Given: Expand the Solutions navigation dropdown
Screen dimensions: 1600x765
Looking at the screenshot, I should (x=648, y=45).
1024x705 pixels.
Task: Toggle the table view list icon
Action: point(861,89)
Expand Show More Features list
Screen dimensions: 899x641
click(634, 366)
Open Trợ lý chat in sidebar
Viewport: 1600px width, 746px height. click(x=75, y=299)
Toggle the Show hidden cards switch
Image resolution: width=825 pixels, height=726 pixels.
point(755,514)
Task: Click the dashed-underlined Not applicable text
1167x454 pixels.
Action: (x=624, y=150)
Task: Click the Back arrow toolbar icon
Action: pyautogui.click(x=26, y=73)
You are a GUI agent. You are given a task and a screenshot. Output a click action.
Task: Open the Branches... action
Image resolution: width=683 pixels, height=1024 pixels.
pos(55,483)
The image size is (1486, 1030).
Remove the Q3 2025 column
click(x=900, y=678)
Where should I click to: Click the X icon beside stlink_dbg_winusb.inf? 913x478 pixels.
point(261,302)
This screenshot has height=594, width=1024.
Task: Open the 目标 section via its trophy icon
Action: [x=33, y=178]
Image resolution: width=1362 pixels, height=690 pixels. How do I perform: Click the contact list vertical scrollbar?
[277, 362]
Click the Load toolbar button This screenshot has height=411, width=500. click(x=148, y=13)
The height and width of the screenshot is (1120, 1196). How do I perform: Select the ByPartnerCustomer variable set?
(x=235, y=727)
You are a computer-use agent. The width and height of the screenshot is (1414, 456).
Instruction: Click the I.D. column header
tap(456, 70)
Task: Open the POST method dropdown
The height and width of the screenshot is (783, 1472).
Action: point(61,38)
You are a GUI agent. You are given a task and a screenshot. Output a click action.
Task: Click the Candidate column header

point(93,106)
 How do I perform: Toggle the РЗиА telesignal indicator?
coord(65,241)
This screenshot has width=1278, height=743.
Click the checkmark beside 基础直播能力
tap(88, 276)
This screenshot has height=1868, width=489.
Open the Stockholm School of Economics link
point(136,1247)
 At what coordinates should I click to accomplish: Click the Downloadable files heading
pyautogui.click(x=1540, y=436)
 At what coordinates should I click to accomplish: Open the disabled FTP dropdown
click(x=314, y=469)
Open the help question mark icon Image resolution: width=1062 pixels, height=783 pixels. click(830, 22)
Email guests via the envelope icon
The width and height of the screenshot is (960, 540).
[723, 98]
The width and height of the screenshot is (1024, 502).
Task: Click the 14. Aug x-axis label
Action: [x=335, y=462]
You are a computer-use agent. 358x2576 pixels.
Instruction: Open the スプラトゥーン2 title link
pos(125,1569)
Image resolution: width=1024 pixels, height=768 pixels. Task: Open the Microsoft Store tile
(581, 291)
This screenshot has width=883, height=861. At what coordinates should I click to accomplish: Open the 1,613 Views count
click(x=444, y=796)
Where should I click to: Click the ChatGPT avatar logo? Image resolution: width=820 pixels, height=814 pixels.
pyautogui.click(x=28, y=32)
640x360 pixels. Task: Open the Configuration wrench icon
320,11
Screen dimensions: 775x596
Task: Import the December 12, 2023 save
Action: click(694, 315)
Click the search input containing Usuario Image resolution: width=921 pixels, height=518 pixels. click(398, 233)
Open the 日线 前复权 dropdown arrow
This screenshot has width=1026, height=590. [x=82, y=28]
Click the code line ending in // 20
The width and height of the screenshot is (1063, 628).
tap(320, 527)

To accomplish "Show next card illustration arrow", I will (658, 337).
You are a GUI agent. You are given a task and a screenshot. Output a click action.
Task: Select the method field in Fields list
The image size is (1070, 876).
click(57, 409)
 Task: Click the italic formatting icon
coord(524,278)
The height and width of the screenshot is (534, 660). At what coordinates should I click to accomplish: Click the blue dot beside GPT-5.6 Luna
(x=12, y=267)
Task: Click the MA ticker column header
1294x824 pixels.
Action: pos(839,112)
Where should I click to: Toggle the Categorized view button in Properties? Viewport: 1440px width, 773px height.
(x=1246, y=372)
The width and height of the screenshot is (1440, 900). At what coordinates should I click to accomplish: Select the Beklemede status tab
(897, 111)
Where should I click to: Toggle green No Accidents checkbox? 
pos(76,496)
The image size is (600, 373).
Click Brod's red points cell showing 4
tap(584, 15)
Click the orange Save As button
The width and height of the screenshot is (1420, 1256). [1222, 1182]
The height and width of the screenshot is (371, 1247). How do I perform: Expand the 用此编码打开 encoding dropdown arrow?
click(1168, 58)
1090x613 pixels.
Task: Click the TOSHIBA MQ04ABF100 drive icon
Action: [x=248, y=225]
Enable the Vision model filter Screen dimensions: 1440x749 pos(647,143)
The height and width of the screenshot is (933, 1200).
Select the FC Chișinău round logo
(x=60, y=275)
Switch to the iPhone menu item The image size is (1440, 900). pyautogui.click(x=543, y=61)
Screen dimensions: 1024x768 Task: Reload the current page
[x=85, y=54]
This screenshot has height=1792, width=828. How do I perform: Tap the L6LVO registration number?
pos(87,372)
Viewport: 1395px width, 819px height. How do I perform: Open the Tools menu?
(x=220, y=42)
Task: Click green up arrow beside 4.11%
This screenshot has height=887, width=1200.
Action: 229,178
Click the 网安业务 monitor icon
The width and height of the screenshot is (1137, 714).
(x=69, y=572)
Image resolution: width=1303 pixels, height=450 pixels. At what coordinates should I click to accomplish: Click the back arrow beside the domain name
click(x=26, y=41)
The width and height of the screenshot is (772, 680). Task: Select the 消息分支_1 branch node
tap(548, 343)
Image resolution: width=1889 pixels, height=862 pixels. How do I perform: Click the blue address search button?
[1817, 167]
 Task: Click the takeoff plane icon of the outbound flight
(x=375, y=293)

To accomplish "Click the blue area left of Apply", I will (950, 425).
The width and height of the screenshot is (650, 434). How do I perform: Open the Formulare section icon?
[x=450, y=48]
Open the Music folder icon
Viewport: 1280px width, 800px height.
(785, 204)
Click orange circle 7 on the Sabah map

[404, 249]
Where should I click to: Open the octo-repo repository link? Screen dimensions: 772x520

About this task: Retype the listing from above, matching it exactly.

Task result:
Given: Expand the Solutions navigation dropdown
Screen dimensions: 1600x765
Looking at the screenshot, I should (x=648, y=45).
1024x705 pixels.
Task: Toggle the table view list icon
Action: point(861,89)
Expand Show More Features list
Screen dimensions: 899x641
click(634, 366)
Open Trợ lý chat in sidebar
Viewport: 1600px width, 746px height. click(x=75, y=299)
Toggle the Show hidden cards switch
Image resolution: width=825 pixels, height=726 pixels.
point(755,514)
Task: Click the dashed-underlined Not applicable text
1167x454 pixels.
Action: (x=624, y=150)
Task: Click the Back arrow toolbar icon
Action: pyautogui.click(x=26, y=73)
You are a GUI agent. You are given a task and a screenshot. Output a click action.
Task: Open the Branches... action
Image resolution: width=683 pixels, height=1024 pixels.
pos(55,483)
The image size is (1486, 1030).
Remove the Q3 2025 column
click(x=900, y=678)
Where should I click to: Click the X icon beside stlink_dbg_winusb.inf? 913x478 pixels.
point(261,302)
This screenshot has height=594, width=1024.
Task: Open the 目标 section via its trophy icon
Action: [x=33, y=178]
Image resolution: width=1362 pixels, height=690 pixels. How do I perform: Click the contact list vertical scrollbar?
[277, 362]
Click the Load toolbar button This screenshot has height=411, width=500. click(x=148, y=13)
The height and width of the screenshot is (1120, 1196). How do I perform: Select the ByPartnerCustomer variable set?
(x=235, y=727)
You are a computer-use agent. The width and height of the screenshot is (1414, 456).
Instruction: Click the I.D. column header
tap(456, 70)
Task: Open the POST method dropdown
The height and width of the screenshot is (783, 1472).
Action: point(61,38)
You are a GUI agent. You are given a task and a screenshot. Output a click action.
Task: Click the Candidate column header

point(93,106)
 How do I perform: Toggle the РЗиА telesignal indicator?
coord(65,241)
This screenshot has width=1278, height=743.
Click the checkmark beside 基础直播能力
tap(88, 276)
This screenshot has height=1868, width=489.
Open the Stockholm School of Economics link
point(136,1247)
 At what coordinates should I click to accomplish: Click the Downloadable files heading
pyautogui.click(x=1540, y=436)
 At what coordinates should I click to accomplish: Open the disabled FTP dropdown
click(x=314, y=469)
Open the help question mark icon Image resolution: width=1062 pixels, height=783 pixels. click(830, 22)
Email guests via the envelope icon
The width and height of the screenshot is (960, 540).
[723, 98]
The width and height of the screenshot is (1024, 502).
Task: Click the 14. Aug x-axis label
Action: [x=335, y=462]
You are a computer-use agent. 358x2576 pixels.
Instruction: Open the スプラトゥーン2 title link
pos(125,1569)
Image resolution: width=1024 pixels, height=768 pixels. Task: Open the Microsoft Store tile
(581, 291)
This screenshot has width=883, height=861. At what coordinates should I click to accomplish: Open the 1,613 Views count
click(x=444, y=796)
Where should I click to: Click the ChatGPT avatar logo? Image resolution: width=820 pixels, height=814 pixels.
pyautogui.click(x=28, y=32)
640x360 pixels. Task: Open the Configuration wrench icon
320,11
Screen dimensions: 775x596
Task: Import the December 12, 2023 save
Action: click(694, 315)
Click the search input containing Usuario Image resolution: width=921 pixels, height=518 pixels. click(398, 233)
Open the 日线 前复权 dropdown arrow
This screenshot has width=1026, height=590. [x=82, y=28]
Click the code line ending in // 20
The width and height of the screenshot is (1063, 628).
tap(320, 527)

To accomplish "Show next card illustration arrow", I will (658, 337).
You are a GUI agent. You are given a task and a screenshot. Output a click action.
Task: Select the method field in Fields list
The image size is (1070, 876).
click(57, 409)
 Task: Click the italic formatting icon
coord(524,278)
The height and width of the screenshot is (534, 660). At what coordinates should I click to accomplish: Click the blue dot beside GPT-5.6 Luna
(x=12, y=267)
Task: Click the MA ticker column header
1294x824 pixels.
Action: pos(839,112)
Where should I click to: Toggle the Categorized view button in Properties? Viewport: 1440px width, 773px height.
(x=1246, y=372)
The width and height of the screenshot is (1440, 900). At what coordinates should I click to accomplish: Select the Beklemede status tab
(897, 111)
Where should I click to: Toggle green No Accidents checkbox? 
pos(76,496)
The image size is (600, 373).
Click Brod's red points cell showing 4
tap(584, 15)
Click the orange Save As button
The width and height of the screenshot is (1420, 1256). [1222, 1182]
The height and width of the screenshot is (371, 1247). How do I perform: Expand the 用此编码打开 encoding dropdown arrow?
click(1168, 58)
1090x613 pixels.
Task: Click the TOSHIBA MQ04ABF100 drive icon
Action: [x=248, y=225]
Enable the Vision model filter Screen dimensions: 1440x749 pos(647,143)
The height and width of the screenshot is (933, 1200).
Select the FC Chișinău round logo
(x=60, y=275)
Switch to the iPhone menu item The image size is (1440, 900). pyautogui.click(x=543, y=61)
Screen dimensions: 1024x768 Task: Reload the current page
[x=85, y=54]
This screenshot has height=1792, width=828. How do I perform: Tap the L6LVO registration number?
pos(87,372)
Viewport: 1395px width, 819px height. How do I perform: Open the Tools menu?
(x=220, y=42)
Task: Click green up arrow beside 4.11%
This screenshot has height=887, width=1200.
Action: 229,178
Click the 网安业务 monitor icon
The width and height of the screenshot is (1137, 714).
(x=69, y=572)
Image resolution: width=1303 pixels, height=450 pixels. At what coordinates should I click to accomplish: Click the back arrow beside the domain name
click(x=26, y=41)
The width and height of the screenshot is (772, 680). Task: Select the 消息分支_1 branch node
tap(548, 343)
Image resolution: width=1889 pixels, height=862 pixels. How do I perform: Click the blue address search button?
[1817, 167]
 Task: Click the takeoff plane icon of the outbound flight
(x=375, y=293)

To accomplish "Click the blue area left of Apply", I will (950, 425).
The width and height of the screenshot is (650, 434). How do I perform: Open the Formulare section icon?
[x=450, y=48]
Open the Music folder icon
Viewport: 1280px width, 800px height.
(785, 204)
Click orange circle 7 on the Sabah map

[404, 249]
Where should I click to: Open the octo-repo repository link? Screen dimensions: 772x520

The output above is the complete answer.